Japan Gets Tomahawks

Brit Ryle

Posted December 15, 2022

The world has split into two halves. And the dividing line is the Ukraine border with Russia. On one side there are the countries that choose to continue to do business with the war criminal Vladimir Putin and refuse to say anything negative about the rape, torture and murder machine he has unleashed on the people of Ukraine. 


No doubt emboldened by China’s complicity, India, Turkey, Saudi Arabia, Iran, North Korea — they all sit on the same side of the bloody ledger. 


On the other side there’s the U.S. and NATO countries that value borders and business.


Globalization was never perfect. But the idea that the countries could conduct business in a mutually beneficial way and respect each other's sovereignty seemed worthy. It seemed worthwhile to accept China’s multiple violations of fair trade in order to pursue the obvious benefits of cooperation. Like a doting parent with a rebellious kid “oh, he’ll come around.”


But that’s all over now. China isn’t “coming around.” U.S. companies are moving supply chains out of China. The Biden administration has cut China off from all of America’s advanced semiconductor technology – the chips that make hypersonic weapons and Artificial Intelligence (AI) possible. Japan and South Korea have joined the effort. 


Maybe in a few years it will develop the needed skills to make these advanced chips, but right now China can’t do it. And Americans working in China’s semiconductor industry were given an ultimatum: you can stay and continue working in China’s semiconductor industry, but you’ll lose your American citizenship. They left…


New Cold War


The biggest semiconductor manufacturer in the world is Taiwan Semiconductor (NASDAQ: TSMC). Taiwan Semi doesn’t design the chips. Advanced chip design comes from the U.S., Japan, South Korea and Europe. But Taiwan Semi makes (or fabricates, which is the proper jargon) over 90% of the world’s advanced chips. It makes virtually all the chips that go into the F-35 fighter and also iPhones. 


For the last decade, it was an operational efficiency for Apple to assemble iPhones in China. China’s a big market for iPhones. And Apple’s chip supply was close at hand…


The risk to Taiwan Semiconductor is obvious. That’s probably a big reason why it’s spending $12 billion to build a second US manufacturing site in Arizona. It’s building a $7 facility in Japan. And it’s in talks with Germany for yet another manufacturing site in that country.


Apple has already moved some of its assembly to Vietnam and India. 


Two months ago, Tesla (NASDAQ: TSLA) built over 83,000 cars in China. In November the total was a new record: over 100,000 cars.

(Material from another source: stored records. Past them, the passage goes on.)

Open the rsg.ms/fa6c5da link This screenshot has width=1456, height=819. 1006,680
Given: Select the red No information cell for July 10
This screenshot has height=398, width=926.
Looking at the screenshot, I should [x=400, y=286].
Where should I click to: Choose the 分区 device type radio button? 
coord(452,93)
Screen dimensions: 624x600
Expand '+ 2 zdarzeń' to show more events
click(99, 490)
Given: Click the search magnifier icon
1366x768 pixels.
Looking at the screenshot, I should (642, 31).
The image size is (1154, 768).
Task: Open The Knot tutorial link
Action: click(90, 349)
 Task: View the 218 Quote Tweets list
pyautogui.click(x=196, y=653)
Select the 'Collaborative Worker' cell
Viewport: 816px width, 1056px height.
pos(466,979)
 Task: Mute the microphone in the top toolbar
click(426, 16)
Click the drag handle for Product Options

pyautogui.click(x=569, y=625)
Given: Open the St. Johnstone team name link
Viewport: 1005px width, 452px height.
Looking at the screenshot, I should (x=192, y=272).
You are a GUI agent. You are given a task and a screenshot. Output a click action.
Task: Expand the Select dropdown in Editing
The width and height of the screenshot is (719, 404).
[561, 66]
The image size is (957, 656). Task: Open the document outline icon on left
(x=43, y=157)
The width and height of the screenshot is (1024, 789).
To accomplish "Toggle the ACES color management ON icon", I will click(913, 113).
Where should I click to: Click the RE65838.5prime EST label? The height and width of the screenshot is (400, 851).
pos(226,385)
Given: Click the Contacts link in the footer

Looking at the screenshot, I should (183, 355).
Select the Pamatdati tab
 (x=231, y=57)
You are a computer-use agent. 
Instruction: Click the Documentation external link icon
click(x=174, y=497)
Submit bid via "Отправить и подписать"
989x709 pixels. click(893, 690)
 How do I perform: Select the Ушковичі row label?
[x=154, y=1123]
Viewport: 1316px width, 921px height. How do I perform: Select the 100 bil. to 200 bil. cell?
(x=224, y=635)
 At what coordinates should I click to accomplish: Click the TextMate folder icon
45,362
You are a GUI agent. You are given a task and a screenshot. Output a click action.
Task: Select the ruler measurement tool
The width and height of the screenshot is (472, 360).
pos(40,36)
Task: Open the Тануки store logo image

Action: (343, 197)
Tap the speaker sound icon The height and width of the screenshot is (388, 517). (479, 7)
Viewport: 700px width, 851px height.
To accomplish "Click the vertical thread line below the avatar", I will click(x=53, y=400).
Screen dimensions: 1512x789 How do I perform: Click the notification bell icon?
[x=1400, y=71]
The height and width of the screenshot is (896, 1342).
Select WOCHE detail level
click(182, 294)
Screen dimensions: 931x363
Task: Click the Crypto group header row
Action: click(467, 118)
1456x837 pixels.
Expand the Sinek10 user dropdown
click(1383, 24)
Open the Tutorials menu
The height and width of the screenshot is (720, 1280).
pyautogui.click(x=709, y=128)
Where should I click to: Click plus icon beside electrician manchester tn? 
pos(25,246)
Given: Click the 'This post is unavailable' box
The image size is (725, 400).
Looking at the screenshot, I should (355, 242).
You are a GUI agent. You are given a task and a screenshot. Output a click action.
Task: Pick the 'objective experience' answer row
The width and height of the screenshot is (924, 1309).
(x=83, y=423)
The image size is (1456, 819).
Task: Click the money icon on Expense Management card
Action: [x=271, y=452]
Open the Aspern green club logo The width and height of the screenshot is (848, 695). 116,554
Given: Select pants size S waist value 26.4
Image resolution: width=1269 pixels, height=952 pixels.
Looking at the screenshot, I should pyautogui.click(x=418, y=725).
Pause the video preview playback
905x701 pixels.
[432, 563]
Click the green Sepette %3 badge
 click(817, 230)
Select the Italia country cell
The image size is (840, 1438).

I wonder if Elon Musk is worried about how an economic Cold War that has already begun might affect Tesla. Then I look at the Tesla share price down 18% just this month, and 55% so far this year. Makes me think investors are worried about more than just his purchase of Twitter…


Japan Gets Tomahawks


The first two paragraphs in a Reuter’s article from yesterday went like this: 

“Japan is expected to unveil a new national security strategy on Friday along with details of its biggest military build-up since World War Two, in a marked shift away [from] the pacifism that has dominated its political discourse for seven decades.

The changes, which come as tensions grow with neighbouring China, Russia and North Korea, are likely to include spending on longer-range missiles and cyber warfare capabilities.”

It recently came to light that Japan is in the process of acquiring “several hundred” Tomahawk missiles from the United States.

Now, the Tomahawk is not a defensive weapon. A Tomahawk can travel 1,000 miles carrying a 1,000 pound warhead. They travel close to the ground so they are very hard to detect with radar. And they are deadly accurate. 


Up until now, only the U.S. and Great Britain have had Tomahawk missiles in their arsenals. Japan will be just the third country in the world to have them. 


Add this to the U.S. commitment to help Australia build nuclear powered subs and it becomes pretty clear: economic and military pressure on China is rising. And it’s rising fast.